PASSAGE PROVIDED =
— BEGIN —

# Generate New TEP Evaluation Dataset

This notebook generates a completely new, independent TEP dataset using `tep-sim` for evaluating trained models on unseen data.

**Purpose**: Create an independent evaluation dataset to test model generalization beyond the original test set.

**Dataset Specifications**:
- **Duration**: 48 hours per simulation (same as original test set)
- **Sampling interval**: 3 minutes (180 seconds) → 960 samples per simulation
- **Fault introduction**: At hour 8 (sample 161), same as original test set
- **Fault classes**: 18 total (0=normal, 1, 2, 4-8, 10-14, 16-20; excluding 3, 9, 15)

**Output Files**:
- `data/new_multiclass_eval.csv` - Multiclass evaluation (~2.16M samples from 150 runs/class)
- `data/new_binary_eval.csv` - Binary anomaly detection evaluation (~1.3M samples)

**Generation Time**: ~12 hours (full mode)

## Configuration

In [None]:
import os
import time
import numpy as np
import pandas as pd
from pathlib import Path
from tep import TEPSimulator

# =============================================================================
# QUICK MODE: Set to True for fast testing with minimal data
# Can be set via environment variable or directly here
# =============================================================================
QUICK_MODE = os.environ.get('QUICK_MODE', 'False').lower() in ('true', '1', 'yes')

# Paths
DATA_DIR = Path('../data')
DATA_DIR.mkdir(exist_ok=True)

# Simulation parameters
FAULT_ONSET_HOURS = 8.0         # Fault introduced at hour 8
FAULT_ONSET_SAMPLE = 161        # Sample 161 (0-indexed: 160) = 8 hours at 3-min sampling

# Fault classes (matching original dataset, excluding 3, 9, 15)
FAULT_CLASSES = [0, 1, 2, 4, 5, 6, 7, 8, 10, 11, 12, 13, 14, 16, 17, 18, 19, 20]
NUM_CLASSES = len(FAULT_CLASSES)

# Random seed offset (different from original which used 42)

— END —

RECORDED INFORMATION =
— BEGIN —

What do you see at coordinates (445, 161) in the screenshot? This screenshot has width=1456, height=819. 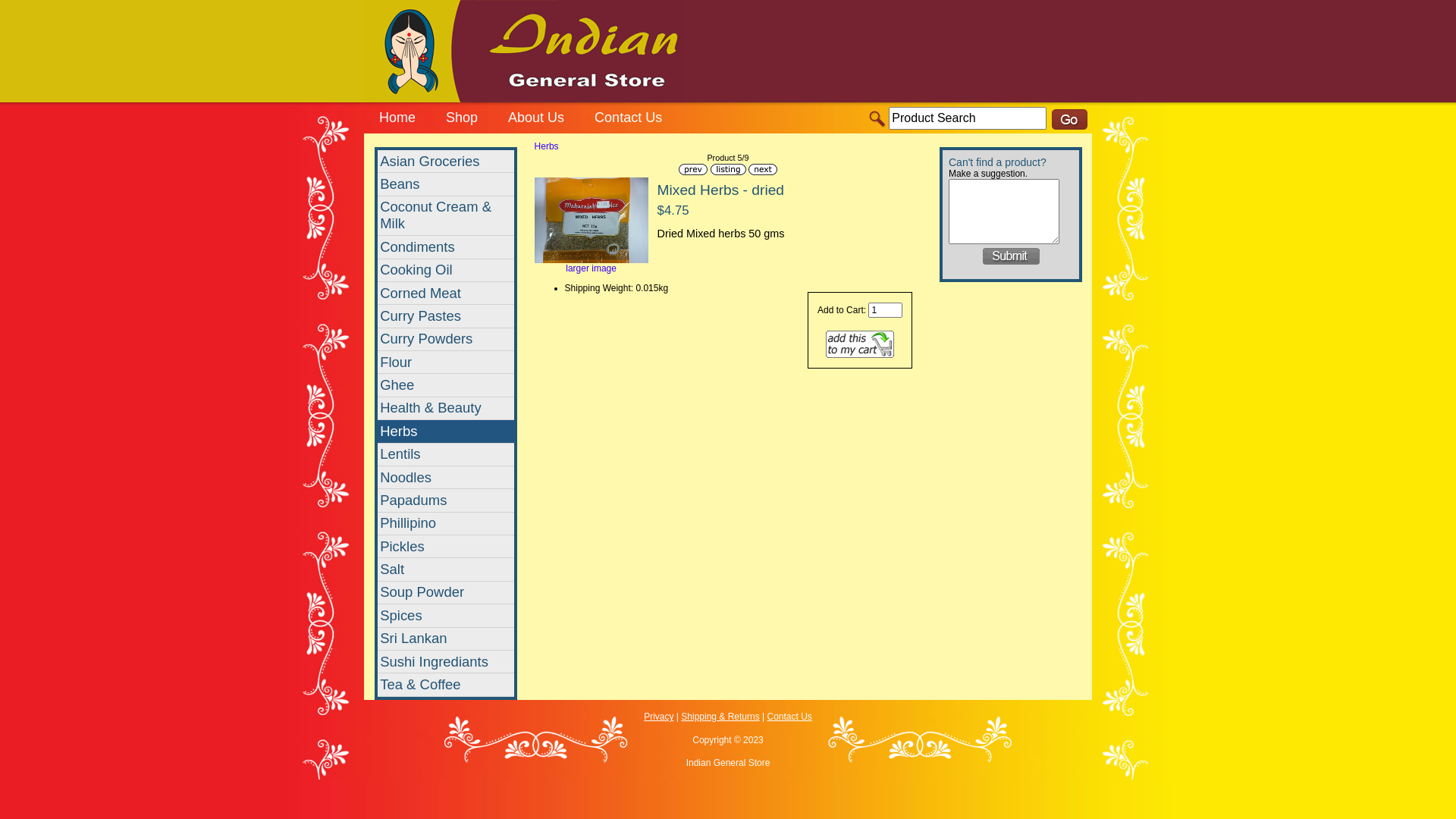 I see `'Asian Groceries'` at bounding box center [445, 161].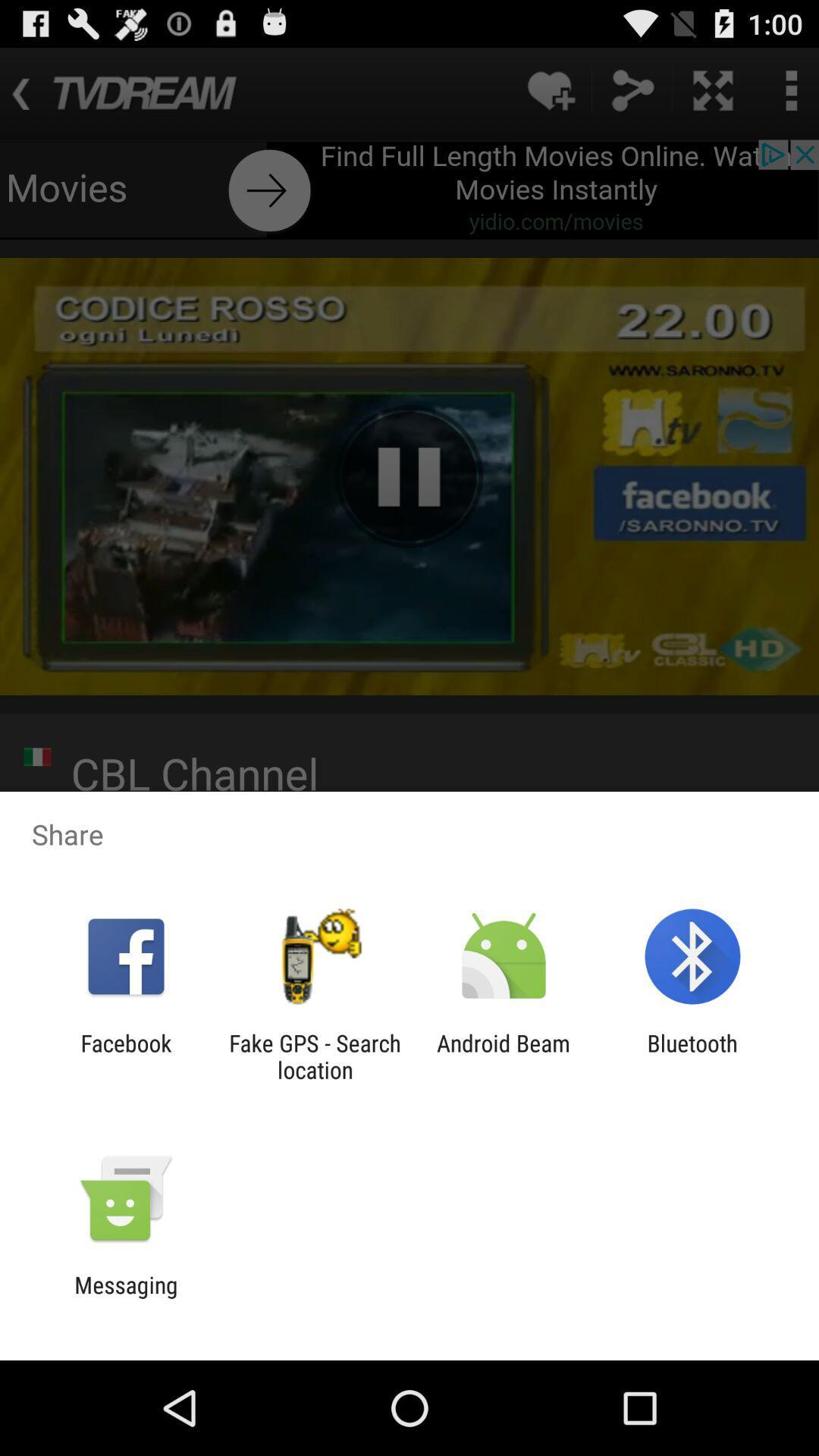  Describe the element at coordinates (504, 1056) in the screenshot. I see `the icon to the left of bluetooth icon` at that location.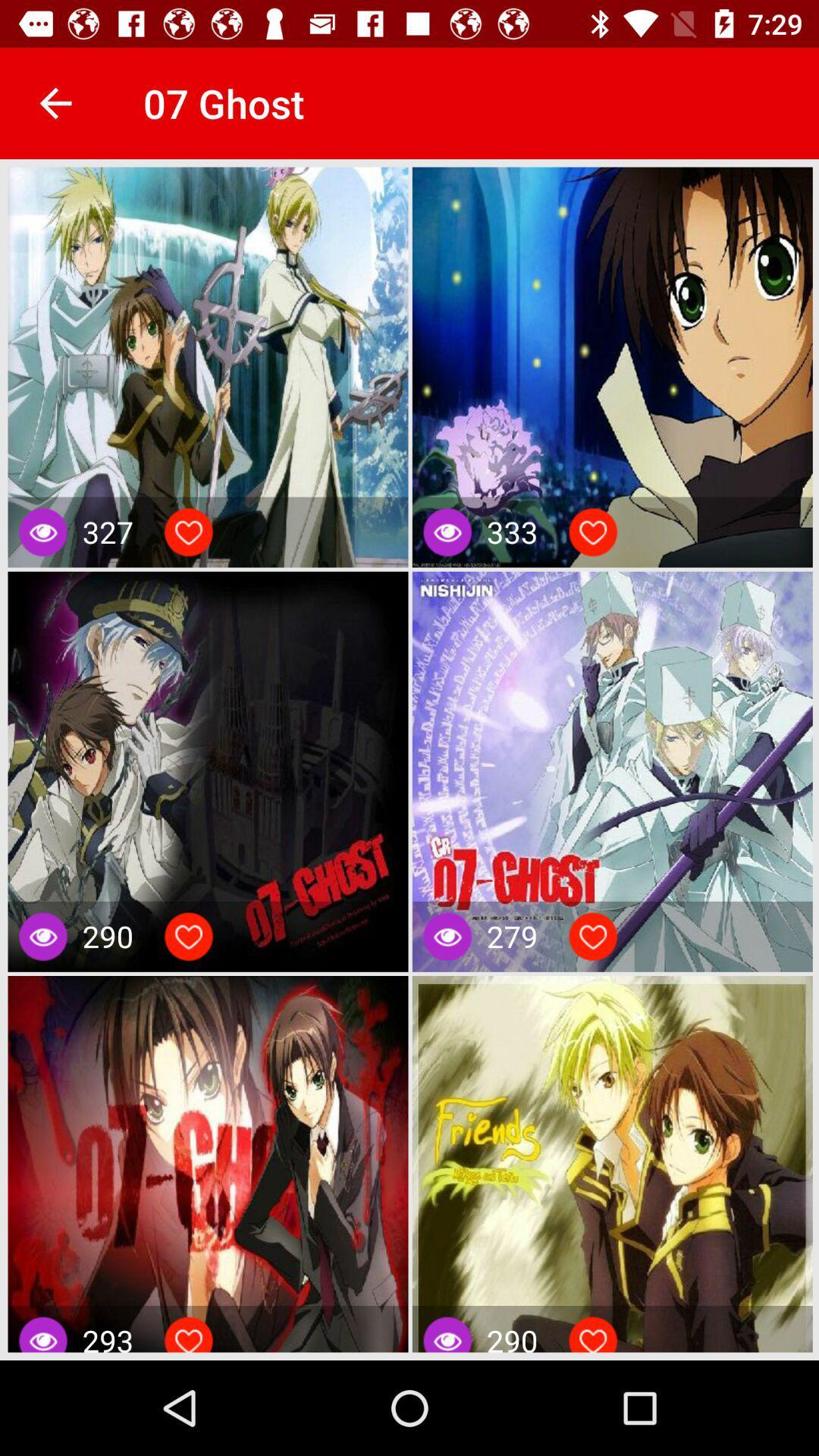 This screenshot has width=819, height=1456. I want to click on mark favorite, so click(188, 936).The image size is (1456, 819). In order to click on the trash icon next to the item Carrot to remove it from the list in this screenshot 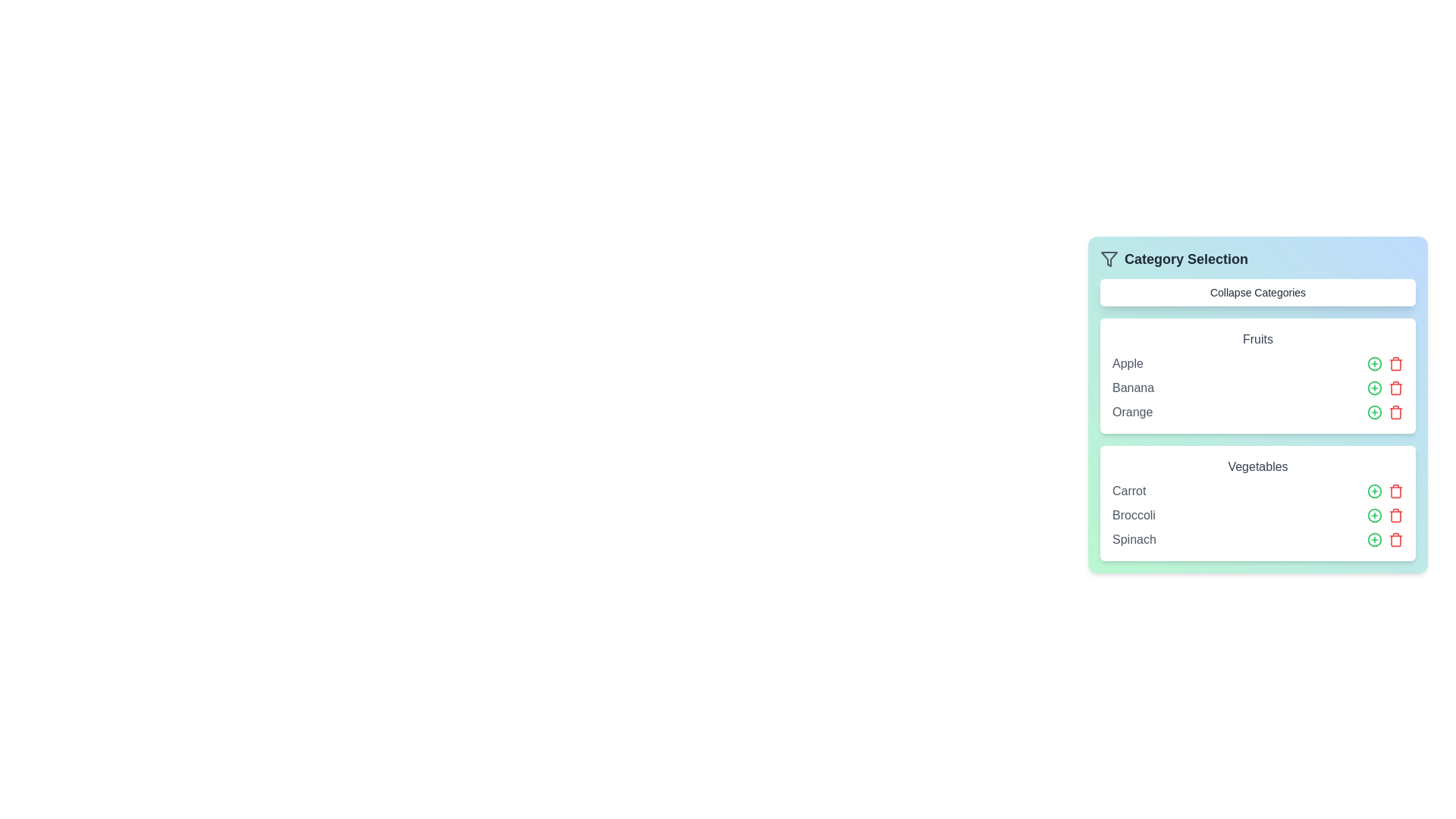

— END —

JOBS =
#1 Which fault classes does the TEP dataset notebook leave out?
#2 Pick up the TEP dataset notebook after its last line and keep writing it.
The listing isn't needed for anything here.

TASK ANSWERS =
#1 Classes 3, 9, and 15.

#2
SEED_OFFSET = 1000

if QUICK_MODE:
    # Quick mode: full 48h duration (comparable trajectories) but minimal runs
    DURATION_HOURS = 48.0           # 48 hours - same as full mode for comparable trajectories
    RECORD_INTERVAL = 180           # 3 minutes
    RUNS_PER_CLASS = 3              # 3 runs per class (54 total runs)
    NORMAL_RUNS_BINARY = 3          # 3 normal runs
    FAULT_RUNS_BINARY = 2           # 2 runs per fault
    FILE_SUFFIX = '_quick'
    print("="*60)
    print("QUICK MODE ENABLED - Full duration, minimal runs")
    print("="*60)
else:
    # Full mode: Large dataset for robust evaluation (~12 hours to generate)
    # 48h simulation = 960 samples, post-fault = 800 samples per run
    # Target: statistically robust evaluation with <2% impact from single-run failures
    DURATION_HOURS = 48.0           # 48 hours per simulation
    RECORD_INTERVAL = 180           # 3 minutes = 180 seconds
    RUNS_PER_CLASS = 150            # 150 runs per fault class for multiclass
    NORMAL_RUNS_BINARY = 300        # 300 normal runs for binary
    FAULT_RUNS_BINARY = 75          # 75 runs per fault for binary
    FILE_SUFFIX = ''
    print("="*60)
    print("TEP New Dataset Generation (FULL MODE - LARGE)")
    print("="*60)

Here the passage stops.